• TRECHO PARA LER
--*--

Antecedentes

        O documento assinala a respeito que o Pacto Climático de Glasgow, firmado na COP 26, que tinha sido recém-realizada nessa cidade escocesa, no final de 2021, “menciona crianças, jovens, mulheres, pessoas com deficiência e indígenas, mas não pessoas idosas, embora sejam desproporcionalmente impactadas pelas ameaças das mudanças climáticas”. O documento nota igualmente que “os princípios da proteção dos direitos humanos, incluindo o direito à saúde, são claramente indicados na Declaração de Glasgow da COP26 e no plano da Década e podem ser alavancados para avançar ambas as agendas conectadas”. Foi a reiteração da urgência de debate sobre os impactos das mudanças climáticas no âmbito da Década pelo Envelhecimento Saudável.

       Apelo semelhante foi feito anteriormente na esfera do Conselho de Direitos Humanos das Nações Unidas, mais especificamente no 47º período de sessões do órgão, de 21 de junho a 9 de julho de 2021. Na ocasião, o Alto Comissariado para Direitos Humanos das Nações Unidas, chefiado pela ex-presidente do Chile, Michelle Bachelet, apresentou um “Estudo Analítico sobre a Promoção e Proteção dos Direitos das Pessoas Idosas no Contexto das Mudanças Climáticas”. O documento adverte que as mudanças climáticas estão afetando os direitos das pessoas idosas nas áreas do direito à vida, à saúde e  segurança, e também nos direitos à mobilidade, à habitação, à alimentação, à água e ao saneamento e aos direitos culturais, entre outros.

        No evento que debateu o Estudo Analítico, Michelle Bachelet destacou que “as mudanças climáticas têm implicações particularmente significativas para as pessoas com mais de 65 anos, especialmente quando fatores físicos, políticos, econômicos e sociais as tornam vulneráveis”. Ela alertou que “o idadismo contribui para essa vulnerabilidade. A crise de COVID-19 demonstrou como a discriminação relacionada à idade cria e exacerba a pobreza e a marginalização dos idosos, ampliando os riscos aos direitos humanos”.
--*--
• MATERIAL FORNECIDO
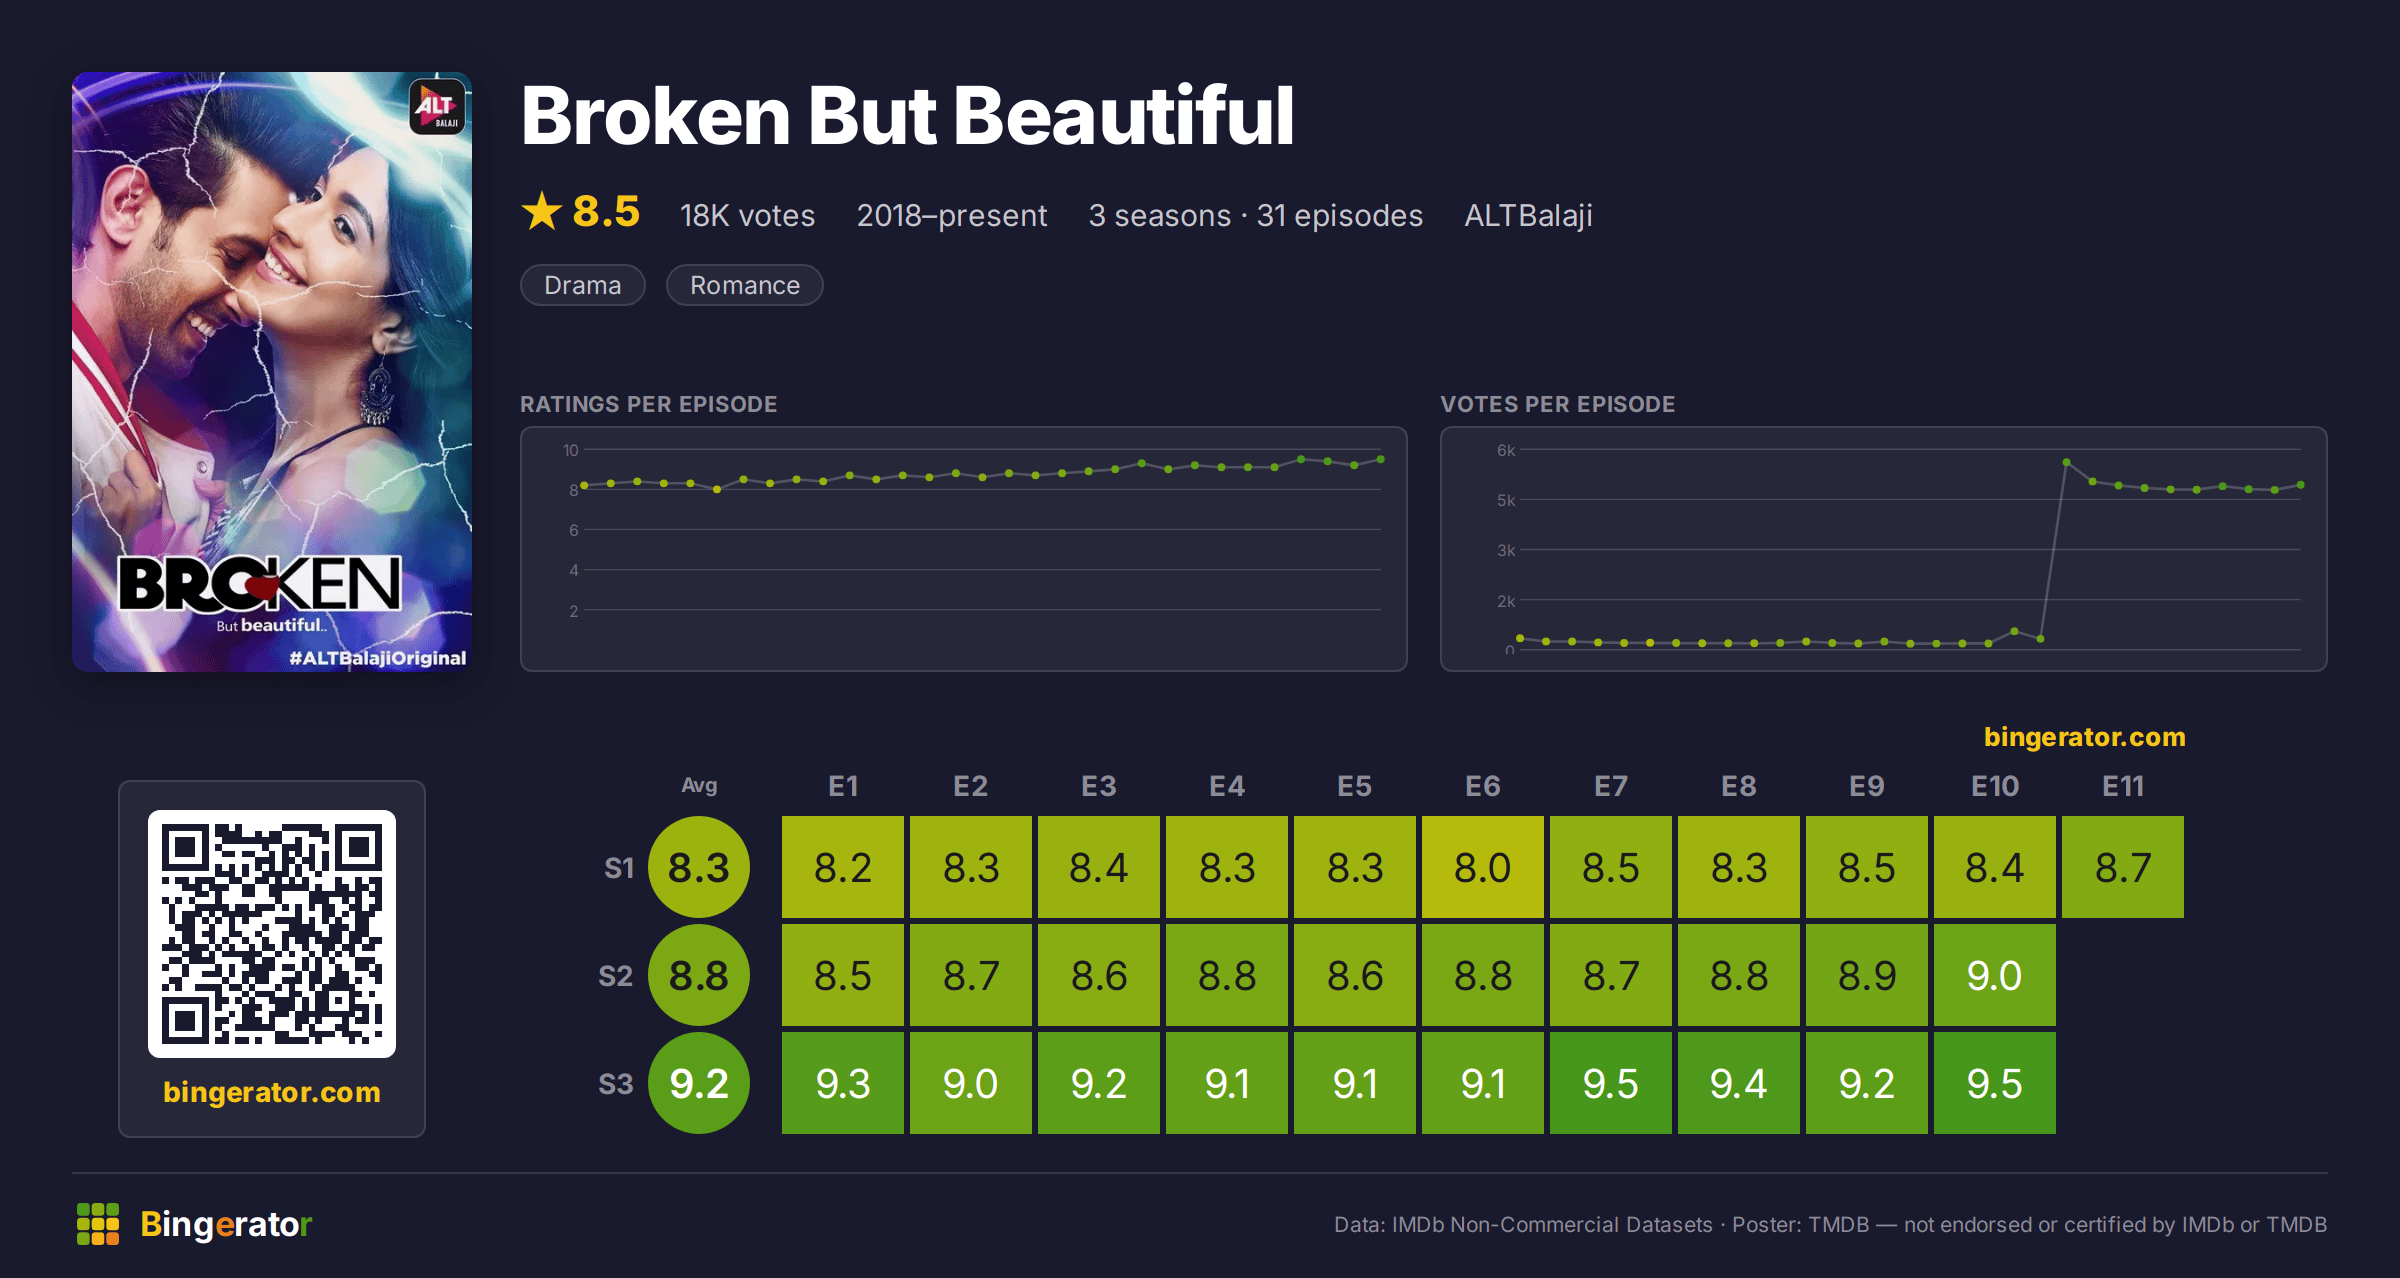Screen dimensions: 2400x1278
Task: Click the votes spike peak point
Action: coord(2066,462)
--*--
• TAREFA A
Transcreva do trecho sobre pessoas idosas e mudanças climáticas a parte que vai de "O documento assinala" até "pelo Envelhecimento Saudável.", incluindo essas palavras.
• TAREFA B
Passe para o inglês esta frase do trecho sobre pessoas idosas e mudanças climáticas: "Apelo semelhante foi feito anteriormente na esfera do Conselho de Direitos Humanos das Nações Unidas, mais especificamente no 47º período de sessões do órgão, de 21 de junho a 9 de julho de 2021."

• RESPOSTA A
O documento assinala a respeito que o Pacto Climático de Glasgow, firmado na COP 26, que tinha sido recém-realizada nessa cidade escocesa, no final de 2021, “menciona crianças, jovens, mulheres, pessoas com deficiência e indígenas, mas não pessoas idosas, embora sejam desproporcionalmente impactadas pelas ameaças das mudanças climáticas”. O documento nota igualmente que “os princípios da proteção dos direitos humanos, incluindo o direito à saúde, são claramente indicados na Declaração de Glasgow da COP26 e no plano da Década e podem ser alavancados para avançar ambas as agendas conectadas”. Foi a reiteração da urgência de debate sobre os impactos das mudanças climáticas no âmbito da Década pelo Envelhecimento Saudável.

• RESPOSTA B
A similar appeal was made earlier within the United Nations Human Rights Council, more specifically at the body's 47th session, from June 21 to July 9, 2021.